Nessa fase, ainda é possível reverter a situação, daí a importância das consultas regulares. “Se a cárie evoluir, entretanto, faz cavidades no dente que podem se estender para a segunda camada, a dentina. O paciente, então, sente dor e seu dente tem de ser restaurado [ou seja, limpo e preenchido com material específico]. Se a cárie piorar ainda mais a ponto de afetar a polpa do dente, começam as infeções, e o que resta é tratar todo o canal [raiz do dente]”, afirma a especialista.
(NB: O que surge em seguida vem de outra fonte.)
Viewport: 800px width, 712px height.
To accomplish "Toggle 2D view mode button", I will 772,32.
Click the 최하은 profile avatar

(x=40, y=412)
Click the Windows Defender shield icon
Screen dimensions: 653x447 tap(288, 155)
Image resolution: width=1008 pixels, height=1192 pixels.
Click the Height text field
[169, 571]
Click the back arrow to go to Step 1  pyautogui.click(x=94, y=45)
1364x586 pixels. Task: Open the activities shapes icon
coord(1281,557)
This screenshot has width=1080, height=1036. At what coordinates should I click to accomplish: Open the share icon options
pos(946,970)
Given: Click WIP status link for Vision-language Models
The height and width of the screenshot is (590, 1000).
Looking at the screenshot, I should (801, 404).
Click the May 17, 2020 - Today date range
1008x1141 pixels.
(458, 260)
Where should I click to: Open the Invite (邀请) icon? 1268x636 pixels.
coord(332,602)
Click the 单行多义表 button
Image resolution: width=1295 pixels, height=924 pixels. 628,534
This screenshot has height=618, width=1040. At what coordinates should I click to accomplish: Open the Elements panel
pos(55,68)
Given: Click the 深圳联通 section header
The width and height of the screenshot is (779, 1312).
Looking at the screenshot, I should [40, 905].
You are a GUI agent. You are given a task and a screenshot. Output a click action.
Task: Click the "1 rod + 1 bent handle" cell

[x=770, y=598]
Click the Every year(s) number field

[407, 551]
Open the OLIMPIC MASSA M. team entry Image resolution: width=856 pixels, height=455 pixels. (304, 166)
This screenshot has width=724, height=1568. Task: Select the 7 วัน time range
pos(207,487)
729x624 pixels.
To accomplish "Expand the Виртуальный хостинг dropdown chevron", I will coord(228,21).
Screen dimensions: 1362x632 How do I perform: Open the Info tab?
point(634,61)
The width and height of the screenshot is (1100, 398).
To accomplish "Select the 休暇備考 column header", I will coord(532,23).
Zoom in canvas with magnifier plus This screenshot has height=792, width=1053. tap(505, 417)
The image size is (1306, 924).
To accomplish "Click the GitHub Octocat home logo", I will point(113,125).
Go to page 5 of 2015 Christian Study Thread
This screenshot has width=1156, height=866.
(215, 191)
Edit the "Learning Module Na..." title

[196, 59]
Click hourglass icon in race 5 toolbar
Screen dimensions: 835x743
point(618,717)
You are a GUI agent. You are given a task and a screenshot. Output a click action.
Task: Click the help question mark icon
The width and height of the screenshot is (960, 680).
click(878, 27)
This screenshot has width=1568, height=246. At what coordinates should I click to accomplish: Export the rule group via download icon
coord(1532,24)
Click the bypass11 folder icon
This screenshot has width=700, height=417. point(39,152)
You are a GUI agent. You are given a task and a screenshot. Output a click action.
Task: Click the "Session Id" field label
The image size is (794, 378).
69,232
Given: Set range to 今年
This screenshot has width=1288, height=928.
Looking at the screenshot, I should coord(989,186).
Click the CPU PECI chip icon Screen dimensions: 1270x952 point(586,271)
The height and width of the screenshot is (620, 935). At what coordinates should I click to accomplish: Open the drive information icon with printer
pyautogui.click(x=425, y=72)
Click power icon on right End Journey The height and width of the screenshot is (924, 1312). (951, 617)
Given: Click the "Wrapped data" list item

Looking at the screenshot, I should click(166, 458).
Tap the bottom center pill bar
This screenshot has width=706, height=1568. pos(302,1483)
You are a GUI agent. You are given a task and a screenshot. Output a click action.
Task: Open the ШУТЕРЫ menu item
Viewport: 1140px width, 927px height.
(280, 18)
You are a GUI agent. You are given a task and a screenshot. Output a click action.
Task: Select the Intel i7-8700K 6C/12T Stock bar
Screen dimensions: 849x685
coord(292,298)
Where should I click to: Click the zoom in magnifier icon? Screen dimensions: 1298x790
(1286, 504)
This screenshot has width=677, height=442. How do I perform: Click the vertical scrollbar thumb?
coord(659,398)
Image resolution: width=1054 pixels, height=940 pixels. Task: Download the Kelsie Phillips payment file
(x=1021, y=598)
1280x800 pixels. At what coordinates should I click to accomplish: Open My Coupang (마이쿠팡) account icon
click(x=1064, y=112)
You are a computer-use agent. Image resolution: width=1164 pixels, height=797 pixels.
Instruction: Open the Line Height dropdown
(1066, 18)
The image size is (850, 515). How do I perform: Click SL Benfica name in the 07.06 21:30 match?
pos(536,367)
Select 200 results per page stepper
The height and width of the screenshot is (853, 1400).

Quando a administradora Solange Cristina Turtera Puga, 38 anos, levou ao dentista o filho mais velho, Renan, hoje com 7 anos, para fazer uma limpeza aos 2 anos, aparentemente estava tudo bem. Mas passado quase um ano, o menino foi parar no pronto-socorro por causa de dor de dente. Depois de alguns diagnósticos desencontrados, febre, inchaço e mais dor, detectaram um problema no canal. “Tratamos dois dentes, mas um teve infiltração; foi necessário extrai-lo para não prejudicar os permanentes. Não sabemos a causa, mas a dentista acredita que pode ter sido uma cárie de mamadeira [como é conhecido o problema quando surge antes dos 3 anos, embora não esteja necessariamente relacionado ao acessório] não vista anteriormente”, conta Solange.
Entre os fatores que podem colaborar para o aparecimento dos problemas bucais está a alimentação. Enquanto o bebê mama no peito, é mais fácil de controlar. “Além de todas as vantagens do aleitamento, exclusivo e em livre-demanda até o 6º mês, do ponto de vista odontológico, estudos mostram que a amamentação previne o surgimento de cáries e favorece o desenvolvimento da arcada dentária”, afirma o pediatra Moisés Chencinski, presidente do Departamento Científico de Aleitamento Materno da Sociedade de Pediatria de São Paulo. Sendo assim, a partir do momento em que se inicia a ingestão de açúcar, tanto de leites artificiais quanto de alimentos naturais, como as frutas, o risco aumenta. Atenção.
Seja no período de aleitamento exclusivo ou fórmula, seja nos anos que se seguem até a troca dos primeiros dentes, prevenção é, portanto, a palavra-chave para evitar problemas maiores no futuro. Por isso, vale sempre supervisionar a higiene bucal de seu filho. Raman Bedi, do Global Child Dental Fund, alerta que os dentes de leite deteriorados e infectados na infância podem afetar a aparência e a função dos dentes adultos. “Cabe a nós, então, protegê-los”, conclui. Escova neles!